Tafero was not so lucky. He remained on death row while his appeals slipped away. In May 1990, he was executed.

By then, a child­hood friend of Jacobs, film­mak­er Micki Dickoff, had become inter­est­ed in her case. Using court tran­scripts, affi­davits and old news­pa­per sto­ries, Dickoff found dis­crep­an­cies in tes­ti­mo­ny and put togeth­er a col­or-cod­ed brief for the 11th U.S. Circuit Court of Appeals. It was enough to over­turn Jacobs’ conviction.

Rather than risk an acquit­tal at retri­al, the Broward State Attorney’s Office offered a plea to sec­ond-degree mur­der in which Jacobs, then 45, did not have to admit guilt. On Oct. 9, 1992, she was released.

She remem­bers see­ing the sun and the moon as she left the Broward County Courthouse.
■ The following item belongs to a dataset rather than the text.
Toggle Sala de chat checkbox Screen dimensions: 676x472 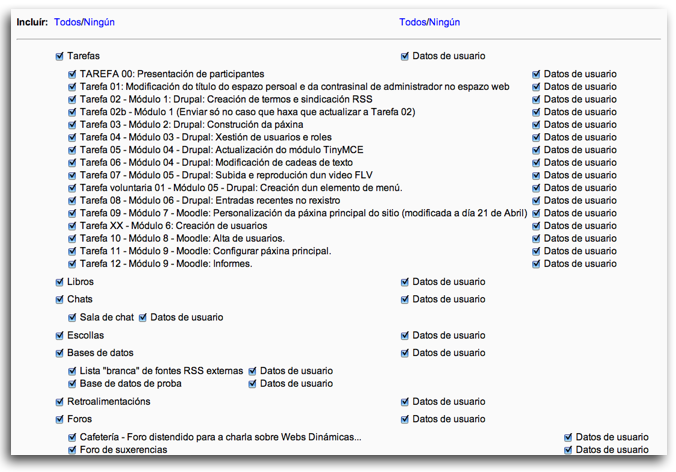tap(72, 317)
I felt like an alien at first,” Jacobs says, adding that in prison at least she had stature. Outside, I had noth­ing: no mon­ey, no place to go. The world I left no longer existed.”
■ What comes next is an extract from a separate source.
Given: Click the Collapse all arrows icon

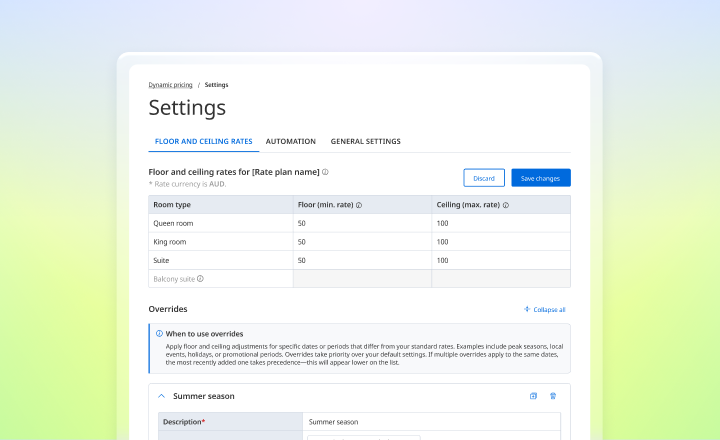Looking at the screenshot, I should tap(527, 309).
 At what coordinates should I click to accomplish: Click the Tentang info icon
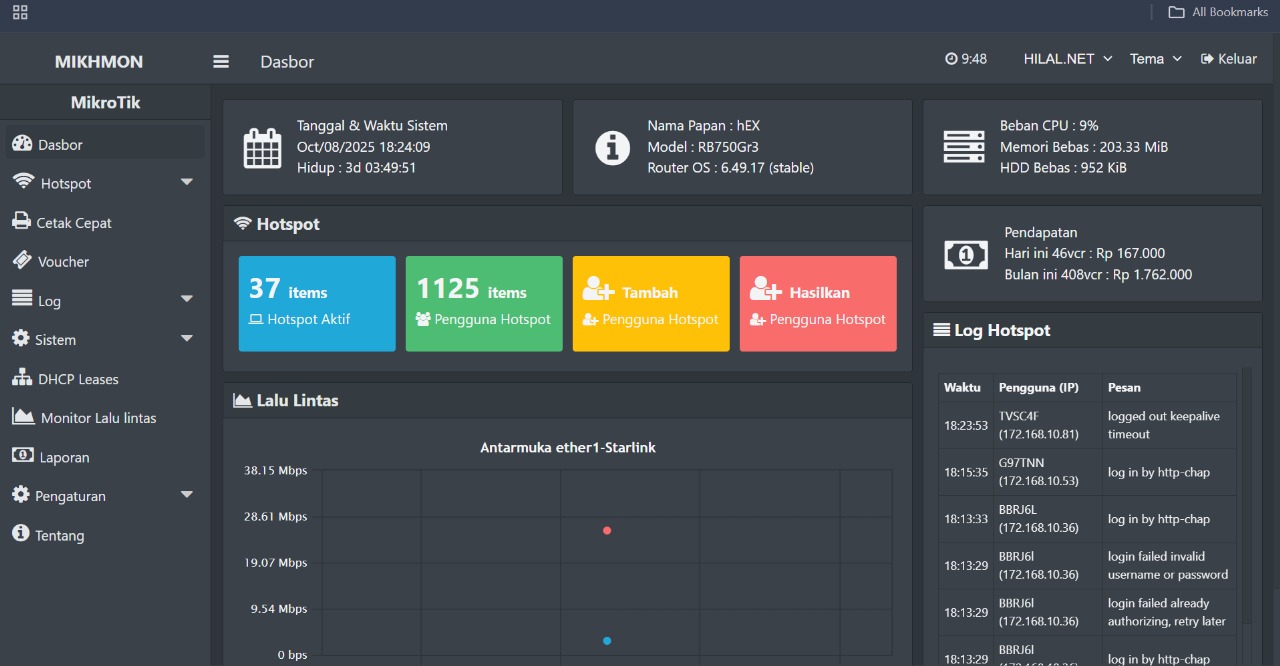(x=21, y=534)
For a time, Jacobs had flash­backs and a recur­ring dream: I’m mad­ly dash­ing up and down the cor­ri­dors try­ing to find my cell. I could­n’t and I was gonna get in trou­ble.… So I ran to the lob­by — it looked like a hotel lob­by — and I asked the desk to call and say I was real­ly here, but I just could­n’t find my cell.”

The night­mares have end­ed. The bad feel­ings come and go. Whenever things get too bad, Jacobs takes long walks along the beach, runs her fin­gers through the sand and lis­tens to the ocean. I let the sea take me away,” she says.

She lives with her daugh­ter and the mutt she laugh­ing­ly calls her grand-dog-ter,” and runs a grow­ing yoga busi­ness in Los Angeles. She dab­bles in film­mak­ing with Dickoff and in her spare time writes a mem­oir of death row and life after. She also keeps in touch with old prison friends — a lit­tle group from the lost planet.”

We’re all a lit­tle reclu­sive,” Jacobs says of death row sur­vivors. We all strug­gle a lit­tle to find a life and fit in.”